Du fait de l’éloignement physique, la relation visuelle doit être favorisée. Elle permet en effet de constater la fatigue mais aussi les attitudes de renfermement ou d'agitation. La conduite des équipes doit aussi évoluer, note Alexis Peschard : « Il faudra être vigilant en termes de sursollicitations et d'horaires de travail. Les managers doivent faire preuve de souplesse et favoriser le maintien du lien à travers des interactions régulières mais cela ne doit pas être assimilé à du contrôle. Cela leur permettra de mieux identifier les signaux et d'être plus réactifs. » Vis-à-vis des collaborateurs récalcitrants, l’addictologue conseille aux managers de transmettre le règlement intérieur ou de demander une attestation sur l'honneur certifiant que le logement peut être utilisé comme lieu de travail. « La relation doit se faire avec bienveillance et dans l'écoute, précise Alexis Peschard. Les collaborateurs doivent être prévenus que les managers aussi peuvent se trouver en difficulté dans le cadre du télétravail. »
Risques juridiques
Le rythme de travail requiert une attention particulière. À domicile, le cours des événements est en effet très différent de celui en vigueur dans l’entreprise, en particulier pour la consommation d'alcool. « L'OMS préconise de limiter à deux unités d'alcool par jour et sans que cela soit un rythme quotidien », rappelle Alexis Peschard. Il faut aussi préserver un cadre, se lever à heure fixe, s'habiller, se définir des objectifs et garder des liens sociaux. « En temps normal, selon l'INRS, 10 % à 20 % des accidents de travail sont liés à la consommation de substances psycho-actives », souligne l’addictologue. Il déplore d’autant plus que la plupart des entreprises n’aient pas encore mis en place les mesures de prévention adéquates.
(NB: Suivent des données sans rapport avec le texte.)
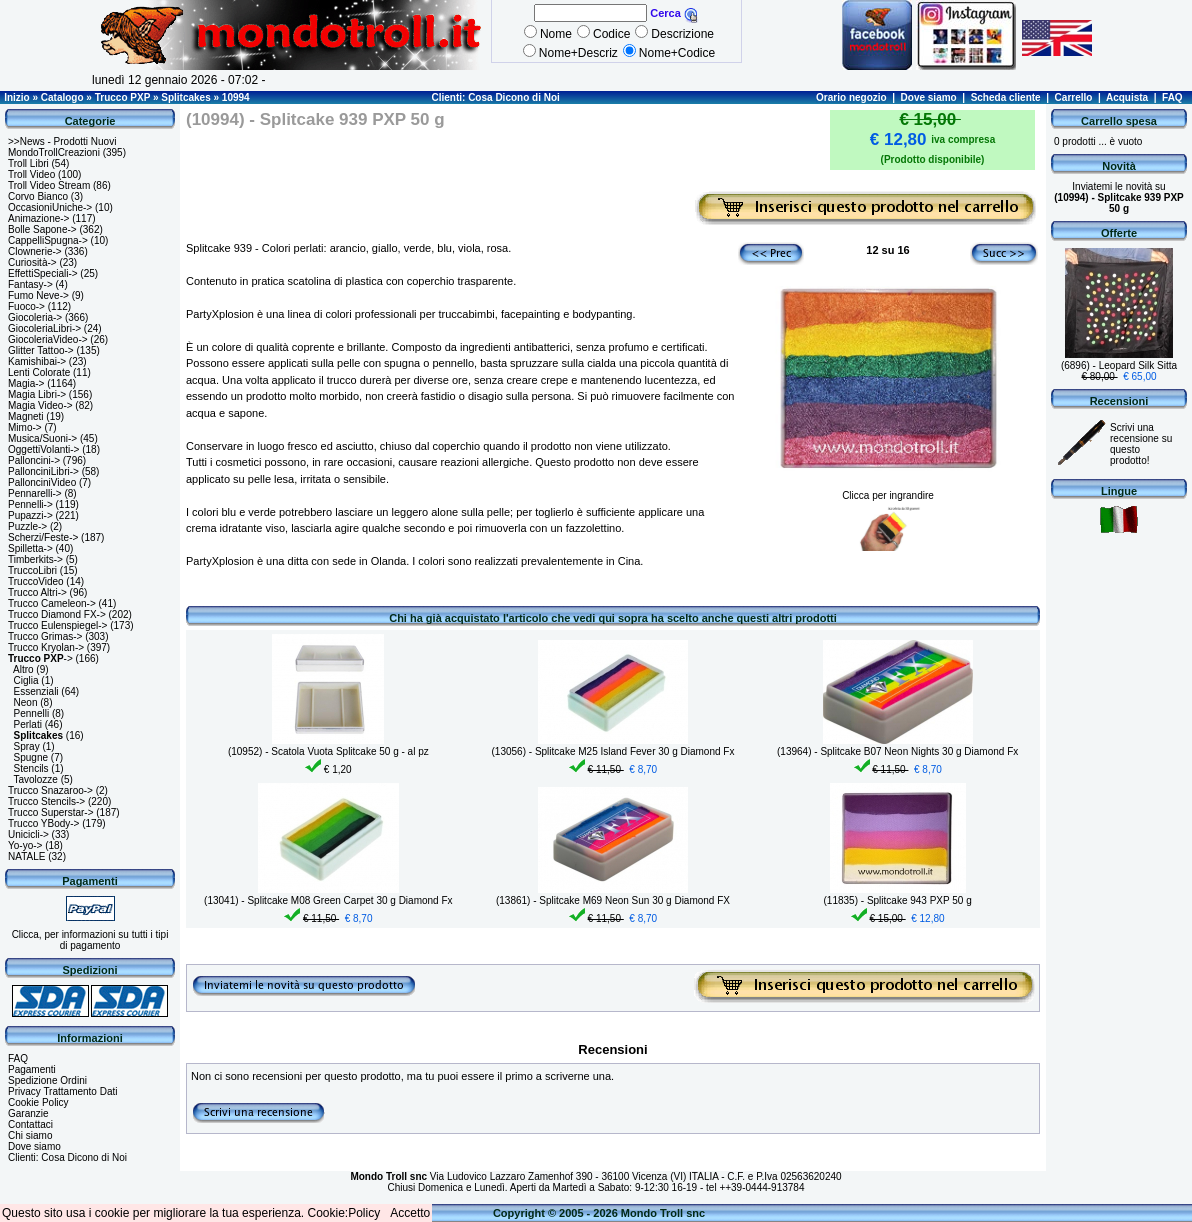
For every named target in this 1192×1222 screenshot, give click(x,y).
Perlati (28, 724)
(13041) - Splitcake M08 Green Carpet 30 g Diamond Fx (328, 900)
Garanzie (28, 1113)
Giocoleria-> (35, 317)
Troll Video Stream (49, 185)
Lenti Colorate (39, 372)
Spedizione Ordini (47, 1080)
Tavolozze (35, 779)
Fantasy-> (30, 284)
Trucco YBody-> (43, 823)
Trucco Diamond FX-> (57, 614)
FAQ (1172, 97)
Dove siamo (929, 97)
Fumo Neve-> (38, 295)
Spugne (31, 757)
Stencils (31, 768)
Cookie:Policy (344, 1213)
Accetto (410, 1213)
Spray (27, 746)
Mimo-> (25, 427)
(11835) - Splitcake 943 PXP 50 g (898, 900)
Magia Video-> (40, 405)
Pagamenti (32, 1069)
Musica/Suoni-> (42, 438)
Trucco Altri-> (37, 592)
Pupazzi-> (30, 515)
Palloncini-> (34, 460)
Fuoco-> (26, 306)
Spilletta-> (30, 548)
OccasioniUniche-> (50, 207)
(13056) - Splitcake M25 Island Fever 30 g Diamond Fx (613, 751)
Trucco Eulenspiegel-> (57, 625)
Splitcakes (185, 97)
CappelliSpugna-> (48, 240)
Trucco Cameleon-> (52, 603)
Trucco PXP (122, 97)
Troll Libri (28, 163)
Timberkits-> (35, 559)
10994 (236, 97)
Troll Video (31, 174)
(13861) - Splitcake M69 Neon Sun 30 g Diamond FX (613, 900)
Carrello (1074, 97)
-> (40, 658)
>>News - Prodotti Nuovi (62, 141)
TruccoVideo (36, 581)
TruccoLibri (32, 570)
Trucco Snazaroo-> (50, 790)
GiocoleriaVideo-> (48, 339)
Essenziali (36, 691)
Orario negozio (851, 97)
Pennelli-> (30, 504)
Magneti (26, 416)
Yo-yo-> (25, 845)
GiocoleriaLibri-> (44, 328)
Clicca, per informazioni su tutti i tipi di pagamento (90, 940)
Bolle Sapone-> (42, 229)
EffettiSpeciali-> (43, 273)
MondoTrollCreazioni (54, 152)
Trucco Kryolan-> (46, 647)
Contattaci (30, 1124)
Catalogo (62, 97)
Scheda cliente (1006, 97)
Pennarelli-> (35, 493)
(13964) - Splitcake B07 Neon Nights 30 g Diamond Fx (897, 751)
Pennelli (32, 713)
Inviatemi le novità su (1119, 197)
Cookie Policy (38, 1102)
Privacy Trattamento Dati (62, 1091)
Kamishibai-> (37, 361)
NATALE (26, 856)
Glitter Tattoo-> (41, 350)
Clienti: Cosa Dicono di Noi (495, 97)
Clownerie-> (35, 251)
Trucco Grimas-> (45, 636)
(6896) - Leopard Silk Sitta (1119, 365)
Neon (26, 702)
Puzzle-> (27, 526)
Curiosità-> (32, 262)
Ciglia (26, 680)
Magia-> (26, 383)
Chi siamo (30, 1135)
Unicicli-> (28, 834)
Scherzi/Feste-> (43, 537)
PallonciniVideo (42, 482)
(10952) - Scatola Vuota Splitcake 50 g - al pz (328, 751)
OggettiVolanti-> (43, 449)
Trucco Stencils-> (46, 801)
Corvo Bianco (38, 196)
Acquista (1127, 97)
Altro (23, 669)
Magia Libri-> (37, 394)
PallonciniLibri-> (43, 471)
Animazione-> (38, 218)
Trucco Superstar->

Un manque de réaction qui expose les entreprises à des risques bien réels même s’ils ne se manifesteront que plus tard, constate Jamila El Berry. Avocate spécialisée dans le droit social et la QVT (qualité de vie au travail), elle estime que les mois à venir ne seront pas juridiquement de tout repos : « Il y a fort à parier qu’au sortir de cette crise sanitaire, les contentieux sociaux autour de la charge de travail non régulée, le quantum des allocations forfaitaires de télétravail, les accidents du travail risquent de se multiplier. Si l’employeur ne s’est pas penché sur cette question ou a occulté son traitement dans le cadre de la mise à jour de son document unique d’évaluation des risques professionnels, sa responsabilité civile, voire pénale sera susceptible d’être mise en cause. » Il n’est pas encore trop tard pour réagir.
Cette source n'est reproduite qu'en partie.